Many organisations have data quality problems. Some organisations have data quality problems so serious it stops them from using key systems in a meaningful way. When that happens, sometimes the consultants get called. Having been the consultant on a few of these projects, I can say that it tends to be ungrateful work. Effectively, you are trying to fix a serious problem in a running production system that inevitably no one feels accountable for and everyone agrees should never have happened.
So why does it happen, then? Usually, it boils down to the fact that little attention was given to data quality in the first place. Everybody will sit around the table and agree that something should be done to ensure that accurate data is put into the system and at the end of the day that will usually boil down to making a few fields mandatory, putting in a couple of validation rules, and giving the admins a merge tool to sort out the duplicates, when they get around to it.
As with so many ailments, the key to dealing with data quality issues lies in prevention not treatment after the fact.
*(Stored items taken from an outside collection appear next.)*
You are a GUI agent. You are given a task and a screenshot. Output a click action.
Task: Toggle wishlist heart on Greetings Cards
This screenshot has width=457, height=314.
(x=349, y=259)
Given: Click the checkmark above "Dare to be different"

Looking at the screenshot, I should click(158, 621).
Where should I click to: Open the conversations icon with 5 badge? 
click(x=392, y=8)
That means treating data quality as first and foremost a design issue. The most important way to prevent data quality problems down the line is to create a user experience that not only makes it hard for users to enter poor quality data, but makes it easy for them to enter exactly what you need them to without overwhelming them with so much to do that they start to find creative ways of working around the system. You get good data by making the user experience conducive to getting good data.
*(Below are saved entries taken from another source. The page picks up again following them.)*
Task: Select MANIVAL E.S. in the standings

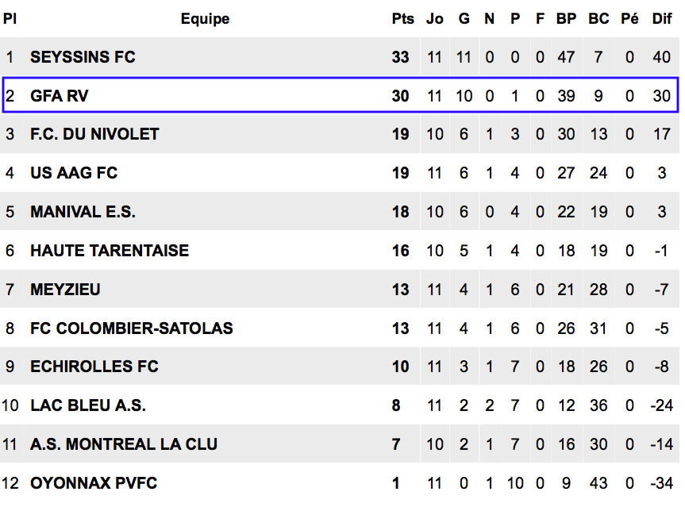Action: click(83, 212)
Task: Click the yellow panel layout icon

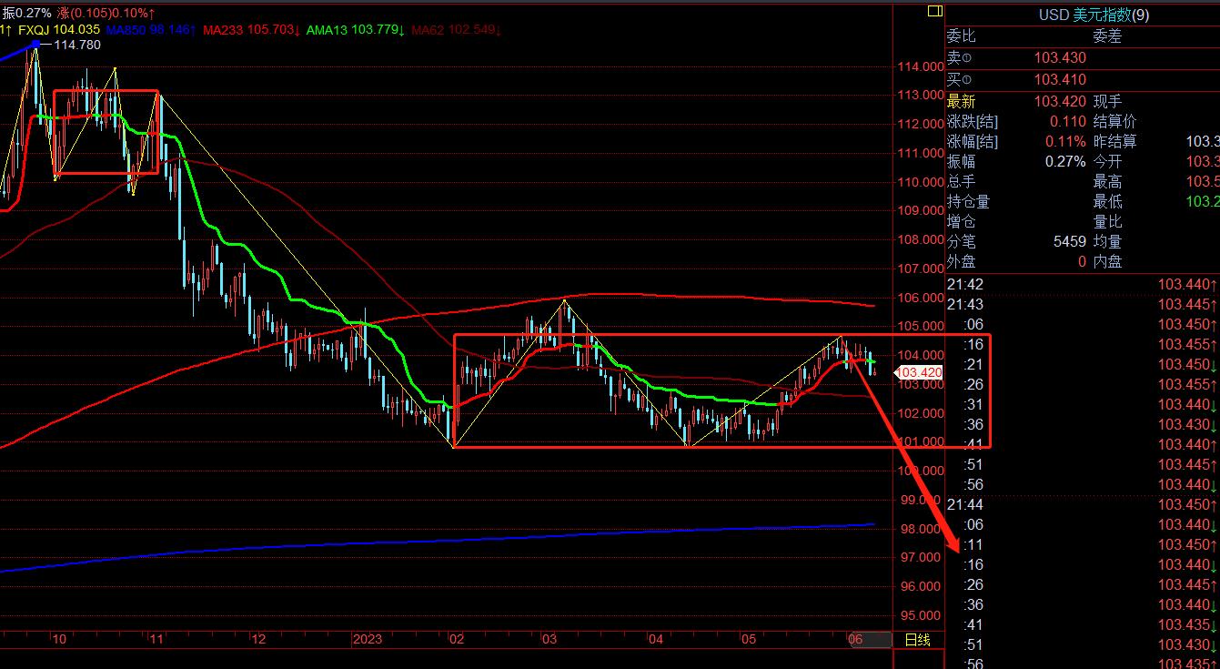Action: [x=934, y=12]
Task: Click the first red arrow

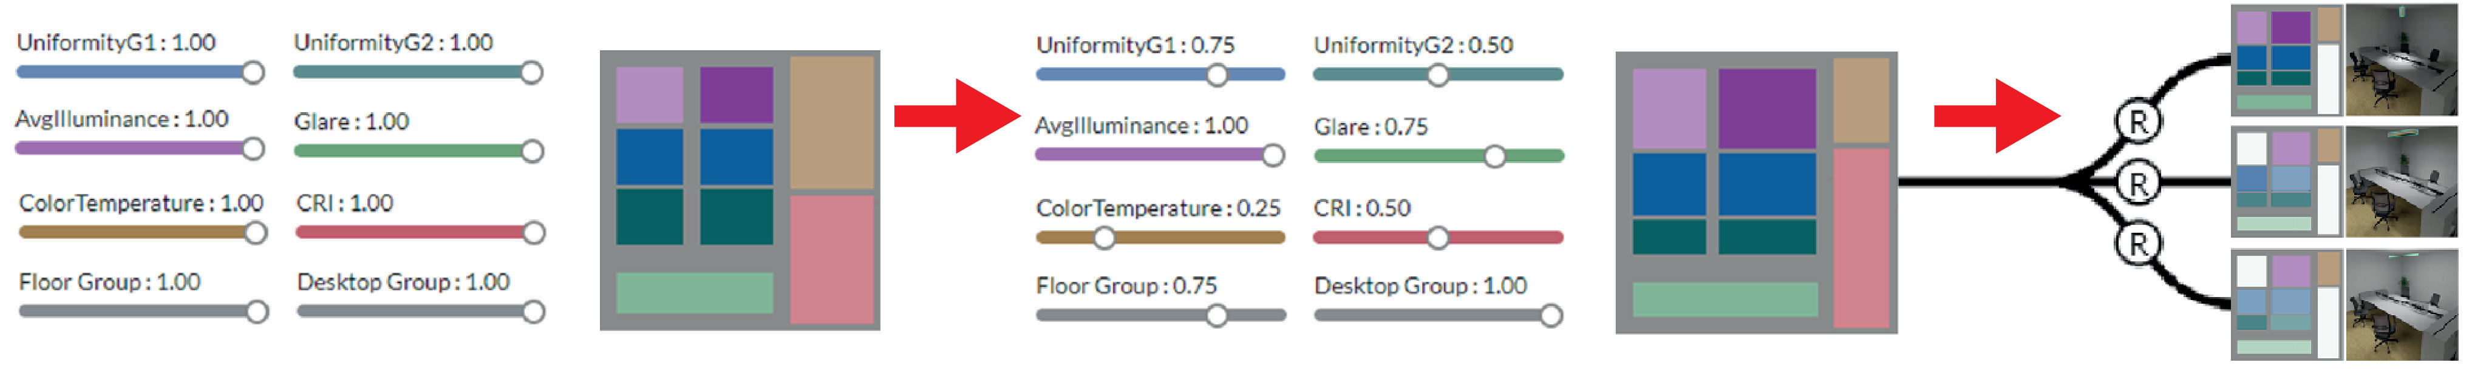Action: tap(957, 116)
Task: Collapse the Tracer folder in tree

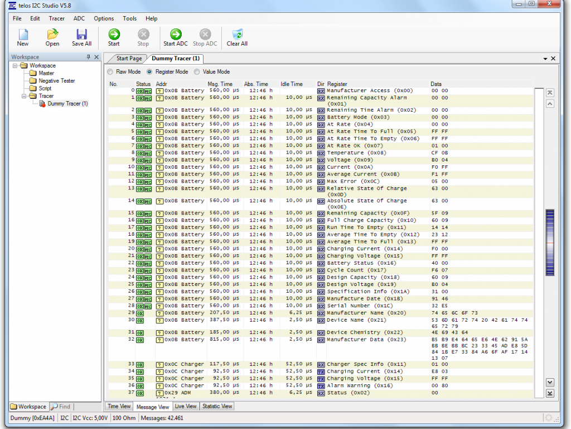Action: (25, 96)
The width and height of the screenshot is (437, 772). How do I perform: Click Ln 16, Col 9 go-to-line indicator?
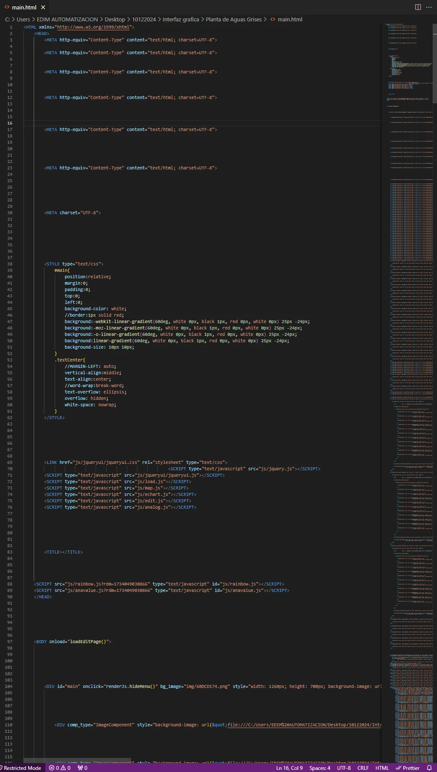tap(289, 768)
This is easier said than done, but from experience here are a few good places to start:
- Have the user follow a flow that minimizes errors. That means for instance having users search for information (say an existing person record in your database) up front to reduce duplicates or asking a few key questions up front to minimize the number of data points you need to collect on the following forms to avoid users skipping important fields because of cognitive overload.
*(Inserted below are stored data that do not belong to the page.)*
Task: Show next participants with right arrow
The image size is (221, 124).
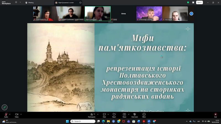Action: 191,14
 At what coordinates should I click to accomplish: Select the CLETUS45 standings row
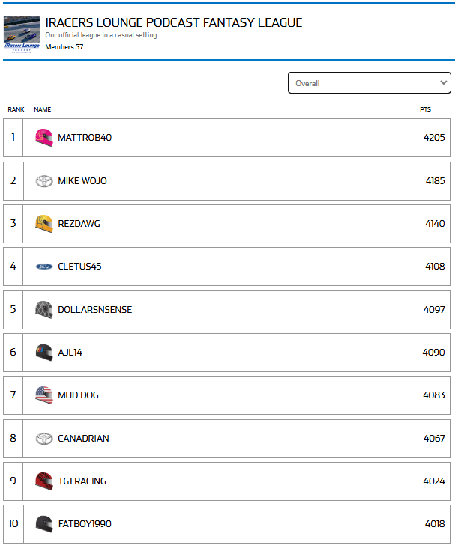[x=226, y=267]
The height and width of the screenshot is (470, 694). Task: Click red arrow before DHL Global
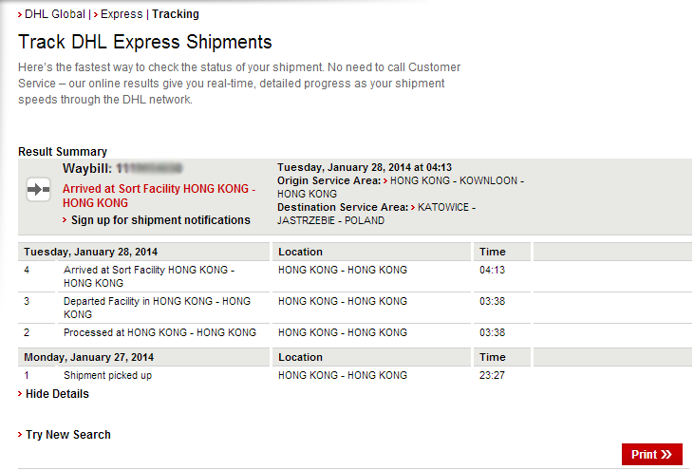20,14
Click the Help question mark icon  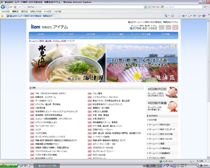[x=204, y=16]

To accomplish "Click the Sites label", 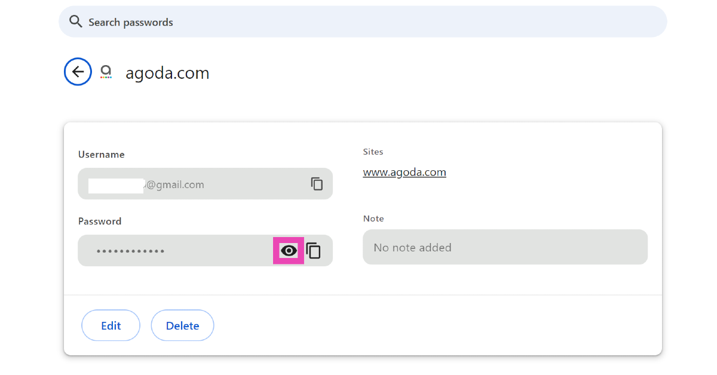I will (373, 152).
- Only collect what you need right now. One key reason you get bad data is that users get tired of having to fill out large forms and then start finding ways of gaming the system to avoid boring, repetitive work. Therefore limiting the amount of data you collect to only a few points that are meaningful in the current system context will greatly enhance data quality.
- Limit options. Don't give more choice than you need to. Limit the number of options in controlled lists. Prefer controlled lists or checkboxes to open ended answers when you can. Do enforce strong validation rules on text fields, where it's possible.
- Pre-populate meaningful defaults. Don't just go with the first item in the list. Have a guess at the users country based on their IP. If you've got their address for heavens sake don't make them type it again. If they selected a given option last time, make that the default option this time.
- Automate data gathering. Even better if you can infer the answers to questions from other information you have available in the users context or previous steps of the user journey, don't even ask the user, just generate the data point automatically. Remember, the guess your algorithm makes needs to be better than the data quality you get from manual entry, but no better than that.
- Use good form design principles. Once you have gathered as much data as you can through simpler means, make sure to follow good design principles for the inevitable form. Don't overwhelm the user. Keep similar things close together. Use established conventions for form controls and the choices you provide. Use terminology familiar to the user.
- Avoid loopholes. This includes things like ad-hoc flows for marketing campaigns, special tools for the admins with looser validation requirements, and 3rd party integrations that don't enforce the validation rules. While they can be unavoidable, each time you create a loophole, you're compounding the design problem that is already there.